The next generation of consoles have mostly drawn attention for their high-power hardware, but they’ll also bring new development software in the form of new game engines. The vast majority of games developed today rely on just a handful of engines, even if many of those engines are heavily modified. That means the new game engines designed for the next gen – like id’s id Tech 5 (we saw just a fraction of its potential with Rage), Square Enix’s mysterious Luminous Studio, and Dice’s Frostbite 3, could end up having a bigger impact on the gaming industry than even the new hardware. They offer more tools for developers to make better games, and those tools can also speed things up significantly. It can even mean the difference between having a demo ready for GDC or a pile of concept art.Using the impressive Unreal 4 engine, Canadian developers Stompy Bot Productions and MekTek Studios appeared at GDC Play in support of their upcoming game, Heavy Gear Assault. The mech-combat game will offer PvP gameplay and work within a free-to-play financial model. The demo being shown was rough around the edges, but it looked fairly impressive (you can see it in action below), especially when you realize that the developers put together the entire demo – from the gameplay mechanics to the mech design to the arena itself – from scratch in under eight weeks.

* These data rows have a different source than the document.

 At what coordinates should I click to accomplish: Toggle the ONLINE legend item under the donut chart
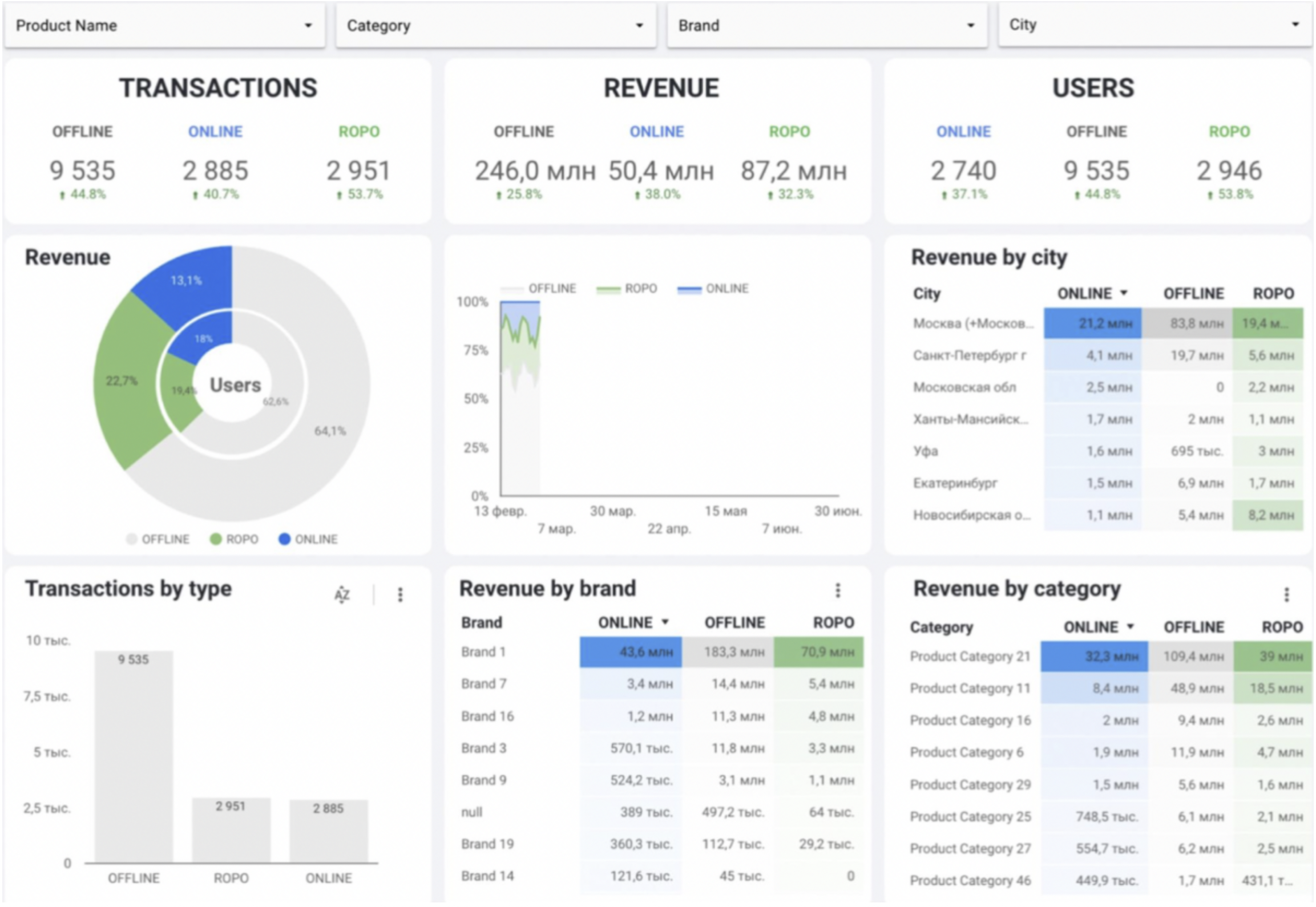[x=308, y=539]
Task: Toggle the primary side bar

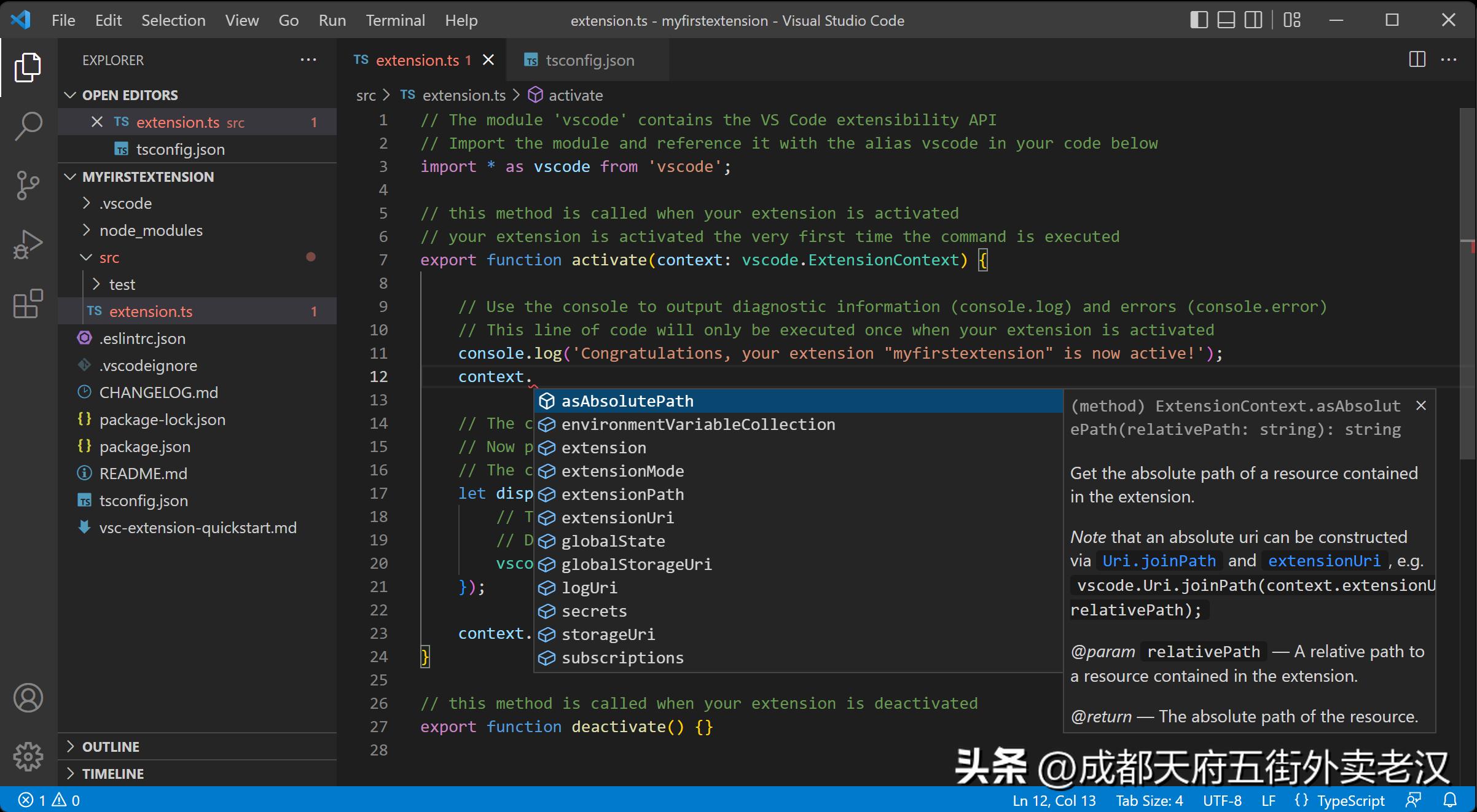Action: pos(1199,20)
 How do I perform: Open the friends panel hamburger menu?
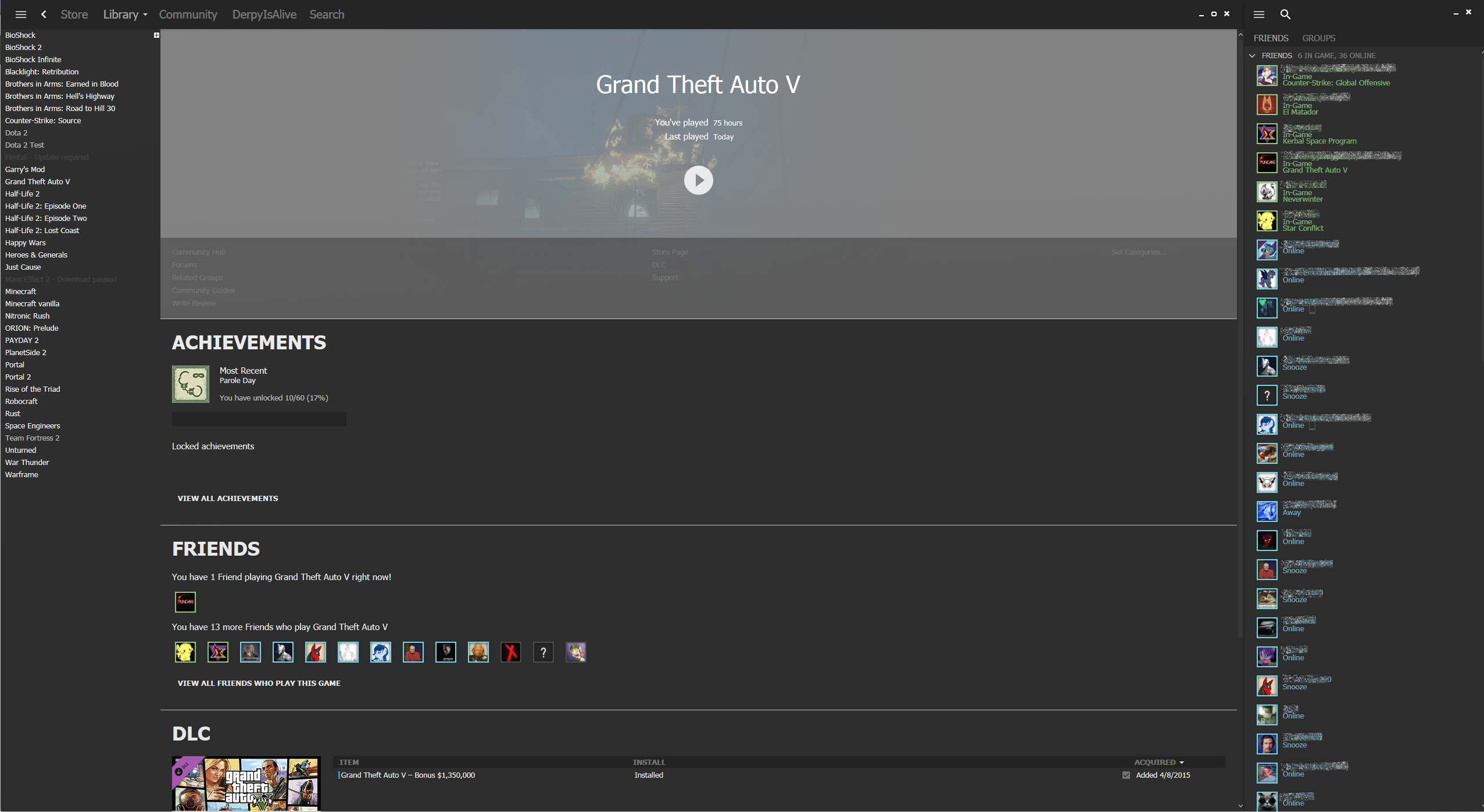[x=1259, y=15]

Unreal 4 is a powerful tool, enabling developers to create prettier games with more impressive effects and more fluid mechanics. But it’s also a tool that has been streamlined to make it as easy to use as possible without limiting the options available to the developer using it. That doesn’t mean anyone can pick up the Unreal 4 Engine and make their own game, but the work that would have once taken several people to complete can now be handled by only a few very smart, and very determined, people, like the developers at Stompy Bot and MekTek.

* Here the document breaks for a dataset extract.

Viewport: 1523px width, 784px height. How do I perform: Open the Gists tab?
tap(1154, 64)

The heart of the game will feature a very sophisticated ranking system to support the combat. Because it is free-to-play, there will also be a robust economy built around microtransactions, but it goes beyond just purchasing new parts and mechs.
The game is tailored for eSports competition, and as with all eSports, there will be those who rise to the top while everyone else is left on the sidelines. That has always been the steepest hurdle to the rise of eSports: How do you get people that play games in an active capacity to accept a role as a passive observer? One idea is in-game sponsorship.
If there is a top player in Heavy Gear that you think is a good bet, you can officially sponsor them in coming fights. Your sponsorship will then allow the sponsored to purchase new parts and upgrades. You can then watch the fight within the game, on a mobile device, or possibly through a video platform service (negotiations are ongoing with at least one major company that has its toes in the eSports broadcast pool). If your player wins, you will receive a bonus of your own, including credit rewards that you can then spend on your own mech.
The game will offer both individual sponsored matches as well as official tournaments, where competitors can enter and face off against the best gamers in the world, competing for prizes. Many of the details on this are still being worked out, including what type of prizes and how you pay for sponsorships.
Esports are a growing industry within an industry, but they still need to find a way to convince people to put down their own controllers and accept a role as a spectator. Sponsorships give fans something to be invested in even, even when they aren’t playing.
There are still plenty of details that need to be worked out, but Heavy Gear Assault is still very early in its development life. It recently began its own crowd-funding campaign to raise $900,000, and it has already reached $116,000 at press time. A companion Kickstarter project will also be announced soon.
Using the Unreal 4 Engine, the game will be state of the art, and include everything from destructible environments to realistic damage of the mechs – shoot an arm, and that arm will become non-functional, hit a leg and watch the mech limp. Despite a huge amount of items available to purchase, no mech will be perfect. They will all have flaws, and finding those flaws will be the key between victory and the scrap heap. That makes confrontations as much about strategy as who is better with a controller.
The next generation of game engines are going to create several new ideas that weren’t even considered before. The idea of a small team putting together a AAA-quality, free-to-play, eSports game would have been ludicrous a few years back. The wave of next-gen hardware isn’t even here yet, but in its wake we are already seeing a glimpse at tomorrow.